Teaching with AI: Analysis of best practices3 min readReading Time: 3 minutesReading Time: 3 minutes
Artificial intelligence (AI) is revolutionizing nearly every aspect of our lives, and education is no exception. When ChatGPT, an OpenAI-powered language model, first gained popularity, opinions about its role in education varied greatly. Some individuals were skeptical, fearing that ChatGPT could displace jobs and stunt the growth of future generations. Others saw it as a unique opportunity to improve learning experiences for students both in and out of the classroom. By the way, look what we wrote about ChatGPT in education, in case you’ve missed it!
Today, the discussion about AI’s place in education has grown beyond social media and professional networks, with universities and professors formalizing their opinions and creating guidelines to help students navigate this rapidly evolving landscape.
For example, an entrepreneurship and innovation professor at the University of Pennsylvania’s Wharton School Ethan Mollick believes that AI should supplement human interaction and teaching, rather than replace them. From his point of view, its about critical thinking, creativity and even assistance with English. Ethan Mollick’s new AI policy calls AI usage an “emerging skill.” AI can personalize learning, assist in grading, and help identify areas where students need additional support. What we need is to adapt.
Though its not only professor from Wharton who made his claims, but the Helsinki University as a whole. The Helsinki University has also released guidelines on using large language models in teaching and writing. They write: “The existence of large language models should be seen as an opportunity. The University encourages degree programmes and teachers to use AI in their teaching. This way, we can prepare you for a society of the future where AI methods will be widely used.”
According to new guidelines, it is the teacher who decides on whether to use AI technology or not in the course, with the understanding that if their use could impede the learning objectives, they may be forbidden, including for independent work. Interesting enough, students must also indicate in writing what and how a language model was used to produce their essays, theses or other works. Moreover, it is prohibited by Helsinki University to use language models that is not available for free, as it may put students at unequal position.
What other opportunities we see in using AI in learning?
Forbes India advises business professors to remain agile and creative to keep up with ChatGPT. They suggest adding complexity to ‘clinical’ cases, such as incorporating regional angles or relating them to real-life business leaders, to make them less vulnerable to being answered generically by AI. Forbes India also encourages to update the cases discussed during classes, so that they would be relevant, detailed, and students would need more creativity and critical thinking to solve modern tasks.
At the same time, The North Wind published an article claiming that while ChatGPT can be a useful tool for students struggling with essay writing, the traditional classroom model needs to change. The authors emphasize the importance of student engagement and interaction in the learning process.
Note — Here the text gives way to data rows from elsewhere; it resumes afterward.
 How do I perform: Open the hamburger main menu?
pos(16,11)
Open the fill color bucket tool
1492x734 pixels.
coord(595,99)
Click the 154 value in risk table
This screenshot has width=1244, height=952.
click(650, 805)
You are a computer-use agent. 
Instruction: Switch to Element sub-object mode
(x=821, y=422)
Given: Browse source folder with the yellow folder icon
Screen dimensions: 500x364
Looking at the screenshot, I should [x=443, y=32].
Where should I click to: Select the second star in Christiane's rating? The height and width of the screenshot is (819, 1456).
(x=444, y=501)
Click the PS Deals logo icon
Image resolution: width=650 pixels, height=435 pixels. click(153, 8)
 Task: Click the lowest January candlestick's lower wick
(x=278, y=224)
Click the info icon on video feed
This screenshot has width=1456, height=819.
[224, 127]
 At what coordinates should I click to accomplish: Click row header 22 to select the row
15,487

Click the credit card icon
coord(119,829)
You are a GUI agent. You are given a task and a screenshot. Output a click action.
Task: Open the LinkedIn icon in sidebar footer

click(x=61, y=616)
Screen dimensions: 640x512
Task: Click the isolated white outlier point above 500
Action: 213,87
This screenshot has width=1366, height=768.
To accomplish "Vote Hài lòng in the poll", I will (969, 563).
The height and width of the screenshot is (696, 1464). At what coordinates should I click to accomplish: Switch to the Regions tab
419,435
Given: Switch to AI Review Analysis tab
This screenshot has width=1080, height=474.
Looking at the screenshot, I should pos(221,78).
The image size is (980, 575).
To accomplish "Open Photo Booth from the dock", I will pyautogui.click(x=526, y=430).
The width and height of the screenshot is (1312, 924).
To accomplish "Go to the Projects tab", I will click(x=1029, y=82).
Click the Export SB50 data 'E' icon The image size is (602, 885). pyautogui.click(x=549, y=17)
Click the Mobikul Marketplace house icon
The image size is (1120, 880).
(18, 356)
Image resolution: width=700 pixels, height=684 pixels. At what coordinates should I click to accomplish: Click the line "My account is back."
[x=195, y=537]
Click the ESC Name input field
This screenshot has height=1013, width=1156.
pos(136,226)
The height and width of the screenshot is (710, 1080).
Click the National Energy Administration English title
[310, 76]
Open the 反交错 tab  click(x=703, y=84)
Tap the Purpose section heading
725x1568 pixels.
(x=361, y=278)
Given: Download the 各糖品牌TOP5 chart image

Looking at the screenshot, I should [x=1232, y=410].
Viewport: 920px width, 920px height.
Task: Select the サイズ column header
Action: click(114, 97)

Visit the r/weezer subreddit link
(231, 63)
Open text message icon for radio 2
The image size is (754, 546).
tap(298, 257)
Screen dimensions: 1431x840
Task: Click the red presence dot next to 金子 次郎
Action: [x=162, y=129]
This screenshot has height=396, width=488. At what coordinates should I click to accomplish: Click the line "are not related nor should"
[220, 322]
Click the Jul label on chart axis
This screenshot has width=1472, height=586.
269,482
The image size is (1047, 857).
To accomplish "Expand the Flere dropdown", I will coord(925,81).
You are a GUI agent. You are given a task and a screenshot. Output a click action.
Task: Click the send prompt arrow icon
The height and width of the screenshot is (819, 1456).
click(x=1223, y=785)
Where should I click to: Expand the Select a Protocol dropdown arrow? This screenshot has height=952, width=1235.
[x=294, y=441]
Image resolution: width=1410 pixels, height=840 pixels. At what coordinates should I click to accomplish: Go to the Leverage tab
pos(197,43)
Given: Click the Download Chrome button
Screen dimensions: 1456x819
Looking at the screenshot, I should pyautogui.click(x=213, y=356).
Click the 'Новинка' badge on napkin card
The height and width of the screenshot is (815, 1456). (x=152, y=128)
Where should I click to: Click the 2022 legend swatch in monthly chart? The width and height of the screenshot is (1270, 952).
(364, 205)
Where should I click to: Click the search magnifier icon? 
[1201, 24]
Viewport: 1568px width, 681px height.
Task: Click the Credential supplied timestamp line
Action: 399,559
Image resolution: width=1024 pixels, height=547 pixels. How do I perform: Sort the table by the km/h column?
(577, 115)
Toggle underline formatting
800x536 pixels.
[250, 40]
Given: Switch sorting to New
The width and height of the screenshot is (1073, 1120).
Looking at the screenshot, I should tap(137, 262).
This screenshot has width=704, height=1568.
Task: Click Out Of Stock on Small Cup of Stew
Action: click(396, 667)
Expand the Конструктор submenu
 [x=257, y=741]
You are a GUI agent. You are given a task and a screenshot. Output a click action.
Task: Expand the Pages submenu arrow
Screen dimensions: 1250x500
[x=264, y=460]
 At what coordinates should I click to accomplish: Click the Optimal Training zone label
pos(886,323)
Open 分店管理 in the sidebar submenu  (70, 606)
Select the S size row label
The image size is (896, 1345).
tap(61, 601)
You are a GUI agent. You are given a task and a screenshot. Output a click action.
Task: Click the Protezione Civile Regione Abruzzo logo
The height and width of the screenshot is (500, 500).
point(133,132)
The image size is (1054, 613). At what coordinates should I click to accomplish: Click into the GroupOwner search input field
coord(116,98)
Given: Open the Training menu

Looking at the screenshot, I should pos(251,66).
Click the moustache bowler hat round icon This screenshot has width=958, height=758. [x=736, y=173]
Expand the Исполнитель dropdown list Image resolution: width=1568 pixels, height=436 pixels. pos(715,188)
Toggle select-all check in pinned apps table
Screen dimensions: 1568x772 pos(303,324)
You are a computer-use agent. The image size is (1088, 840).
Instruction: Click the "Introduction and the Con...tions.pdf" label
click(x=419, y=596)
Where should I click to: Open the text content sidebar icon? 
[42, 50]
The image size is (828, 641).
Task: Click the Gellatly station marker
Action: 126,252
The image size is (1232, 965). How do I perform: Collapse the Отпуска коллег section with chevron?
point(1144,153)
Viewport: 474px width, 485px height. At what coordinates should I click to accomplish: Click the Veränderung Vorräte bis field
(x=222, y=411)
Hard skills like research and essay writing should still be taught, but in a way that requires students to participate actively in class discussions, so they don’t feel the need to rely solely on ChatGPT. Thus, The North Wind advises teachers to reconsider learning and focus more on interactions, discussions and active participation rather than writing reflection papers.
It’s essential for students to understand these guidelines and the benefits and limitations of using AI in education. As we continue to navigate the responsible use of AI, striking a balance between leveraging its potential and recognizing the importance of creativity and human interaction in the learning process will be critical. With proper guidelines and education, we can ensure that AI enhances, rather than replaces, human capabilities in education.